France raises terrorism alert to highest level in wake of Nice killings
France has raised its national terror alert to the highest level after a knife-wielding man killed three people at a Catholic church in the southern city of Nice. It's the country's third suspected jihadist attack in just over a month.
France is now at "attack emergency" terror alert level – the top of the five-point scale from "no threat" to "imminent risk of serious attack".
Prime Minister Jean Castex said Thursday's attack, in which at least one victim had their throat slit, was "as cowardly as it is barbaric". Castex told parliament he had decided to raise France's Vigipirate security alert system to the highest.

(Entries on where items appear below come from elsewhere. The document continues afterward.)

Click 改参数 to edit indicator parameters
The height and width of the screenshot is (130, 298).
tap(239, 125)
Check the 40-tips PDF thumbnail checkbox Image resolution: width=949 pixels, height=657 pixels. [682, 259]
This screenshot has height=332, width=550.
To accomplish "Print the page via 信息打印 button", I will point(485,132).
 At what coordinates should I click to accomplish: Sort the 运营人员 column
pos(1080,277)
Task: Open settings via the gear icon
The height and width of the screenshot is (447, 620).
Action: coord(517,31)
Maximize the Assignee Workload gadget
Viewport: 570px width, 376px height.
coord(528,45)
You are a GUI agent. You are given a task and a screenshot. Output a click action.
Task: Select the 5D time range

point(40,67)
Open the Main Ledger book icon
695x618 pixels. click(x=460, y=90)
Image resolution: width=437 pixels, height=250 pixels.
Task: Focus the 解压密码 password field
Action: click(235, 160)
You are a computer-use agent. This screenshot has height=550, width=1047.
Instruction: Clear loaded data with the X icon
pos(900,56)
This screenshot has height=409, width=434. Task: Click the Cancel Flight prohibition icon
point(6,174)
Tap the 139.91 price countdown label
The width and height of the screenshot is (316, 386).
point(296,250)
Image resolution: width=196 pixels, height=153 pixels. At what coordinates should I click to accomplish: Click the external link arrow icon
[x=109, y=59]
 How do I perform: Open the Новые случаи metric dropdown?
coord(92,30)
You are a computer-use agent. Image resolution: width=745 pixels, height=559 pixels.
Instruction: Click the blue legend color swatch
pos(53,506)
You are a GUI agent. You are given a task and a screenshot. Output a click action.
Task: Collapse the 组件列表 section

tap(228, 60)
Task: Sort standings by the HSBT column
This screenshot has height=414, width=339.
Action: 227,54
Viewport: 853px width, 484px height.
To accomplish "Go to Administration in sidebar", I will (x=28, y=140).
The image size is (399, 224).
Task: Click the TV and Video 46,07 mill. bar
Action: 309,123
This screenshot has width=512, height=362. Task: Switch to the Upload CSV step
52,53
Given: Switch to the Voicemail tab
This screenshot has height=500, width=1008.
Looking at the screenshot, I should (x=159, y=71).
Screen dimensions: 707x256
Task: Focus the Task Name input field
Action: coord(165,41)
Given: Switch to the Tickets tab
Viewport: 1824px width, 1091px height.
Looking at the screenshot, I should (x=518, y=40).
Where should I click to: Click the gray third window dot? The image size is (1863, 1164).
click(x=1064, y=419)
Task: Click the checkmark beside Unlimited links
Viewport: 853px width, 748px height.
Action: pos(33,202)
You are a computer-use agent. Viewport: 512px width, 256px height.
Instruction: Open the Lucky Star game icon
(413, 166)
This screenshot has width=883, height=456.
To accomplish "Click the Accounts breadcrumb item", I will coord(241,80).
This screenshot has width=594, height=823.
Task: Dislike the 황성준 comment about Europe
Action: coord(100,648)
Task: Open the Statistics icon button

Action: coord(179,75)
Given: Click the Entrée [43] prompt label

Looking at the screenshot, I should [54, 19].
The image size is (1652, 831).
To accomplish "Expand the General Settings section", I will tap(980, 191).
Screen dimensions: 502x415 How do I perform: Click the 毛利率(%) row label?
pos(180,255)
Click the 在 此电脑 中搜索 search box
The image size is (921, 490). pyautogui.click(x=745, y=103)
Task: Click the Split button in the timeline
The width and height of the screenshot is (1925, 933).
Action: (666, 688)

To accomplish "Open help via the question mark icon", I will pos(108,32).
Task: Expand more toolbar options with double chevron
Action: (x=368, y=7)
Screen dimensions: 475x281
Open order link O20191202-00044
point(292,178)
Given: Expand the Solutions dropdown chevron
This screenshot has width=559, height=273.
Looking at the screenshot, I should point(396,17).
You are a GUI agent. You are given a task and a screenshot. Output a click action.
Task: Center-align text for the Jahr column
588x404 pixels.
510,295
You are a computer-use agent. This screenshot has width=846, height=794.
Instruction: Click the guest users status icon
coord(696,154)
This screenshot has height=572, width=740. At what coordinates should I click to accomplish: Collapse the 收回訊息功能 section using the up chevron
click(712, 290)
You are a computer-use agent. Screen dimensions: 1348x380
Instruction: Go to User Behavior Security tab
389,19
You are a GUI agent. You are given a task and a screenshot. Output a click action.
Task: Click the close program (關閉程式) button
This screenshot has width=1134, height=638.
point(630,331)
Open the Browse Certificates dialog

This status, colour-coded scarlet, has been declared on only three previous occasions: after the killings at a Jewish school near Toulouse in 2012, after the Charlie Hebdo killings in 2015, and in the wake of the Bataclan attack, also in 2015, when a generalised scarlet alert formed part of the national state of emergency.
Immediately after Thursday's attack, which cost the lives of one man and two women, French Interior Minister Gerald Darmanin ordered the reinforcement of police and army patrols at places of worship and cemeteries.
Pope Francis prays for victims
The leader of the Roman Catholic Church, Pope Francis, prayed for the victims of the attack, as the Vatican said "terrorism and violence can never be accepted".
"Today's attack has sown death in a place of love and consolation. The Pope is aware of the situation and is close to the mourning Catholic community," Vatican spokesman Matteo Bruni said in a statement.
The Pope "prays for the victims and their loved ones, so that the violence may cease, so that we may return to look upon ourselves as brothers and sisters and not as enemies, so that the beloved French people may unite to combat evil with good", he said.
Knife attacker shot in Avignon
Police sources have meanwhile confirmed that a man wielding a knife was shot dead by security officers in the southern French city of Avignon.
At 11:15 on Thursday morning, police were confronted a man carrying a knife. When he refused to drop his weapon, he was flash-balled but continued to advance. Officers then used their handguns and the suspect died on the spot.
An internal police investigation has been launched.
The authorities say they are remaining open-minded about the possible motivation of the dead man but, for the moment, have no reason to suspect him of attempting a terrorist crime.